В чьих интересах совершилась у нас перестройка, дает понять недавнее сообщение «Нью-Йорк Таймс». Русские значатся первыми в списке наиболее вероятных покупателей замков, которые вынуждена продавать обедневшая итальянская аристократия[295]. Когда замки окажутся проданы, то в них, надо думать, поселятся покупные князья, но в отличие от уральских купцов Демидовых, которые, прежде чем приобрести княжеское имя Донато и перейти в итальянцы, создали на своей земле индустриальные промыслы, существующие до сих пор, то нынешние российские «Каупервуды» едва ли что-нибудь оставят в своей стране, пожалуй, заберут им доставшееся даром и смоются.

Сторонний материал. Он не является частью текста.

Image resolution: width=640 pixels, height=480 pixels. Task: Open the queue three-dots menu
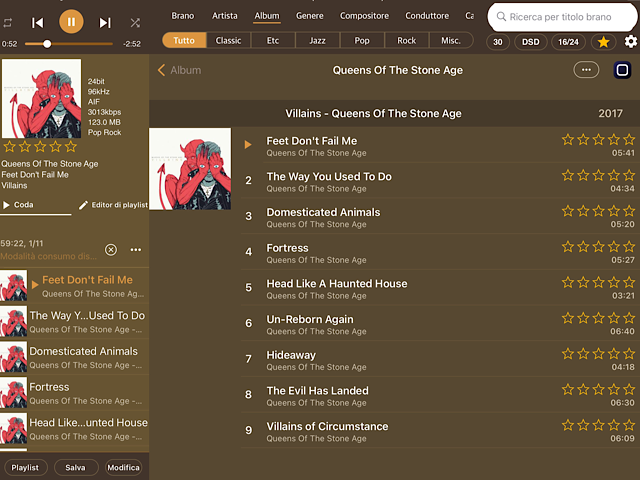(136, 249)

В Россию капитализм вернулся на финансовой стадии развития мирового капитала, люди с большими деньгами сейчас ориентированы не национально, а международно. Неоромантические усилия переориентировать центробежное движение денег равны двухсотлетней давности романтическим попыткам приостановить капитализм на ранней стадии, когда капитализм являлся центростремительным, националистическим. Современному капитализму «родная почва» не нужна. Капитализм сейчас называют компьютерным, не только беспочвенным, но и бестелесным. Отчуждающая сущность денег, которую, по словам Маркса, уловил ещё Шекспир, выявилась до предела, и, как недавно выразился российский, патриотически настроенный государственный деятель, «стали наконец говорить об очевидных вещах». Словом, всё шло, как должно идти на взгляд наблюдателя, который придерживался Маркса. А чем отличался марксистский подход к происходящему? Называнием вещей своими именами.
«Авось дороги нам исправят».
Согласно художественной энциклопедии нашего образа жизни, мы всё делаем не вовремя и в «минуту злую» оказываемся в положении пушкинских персонажей, по словами Белинского, ни с чем, надеясь:
Авось, аренды забывая,
Ханжа запрется в монастырь,
Авось по манью Николая
Семействам возвратит Сибирь…
Авось дороги нам исправят…
Для поэта, изъездившего не по своей воле европейскую Россию и своими боками испытавшего неисправность магистралей «отеческой земли», дороги служили мерой нашей неустроенности, не один раз Пушкин говорил о том, насколько у нас не создана то, что в наши времена называется инфраструктурой. Так было, так и осталось.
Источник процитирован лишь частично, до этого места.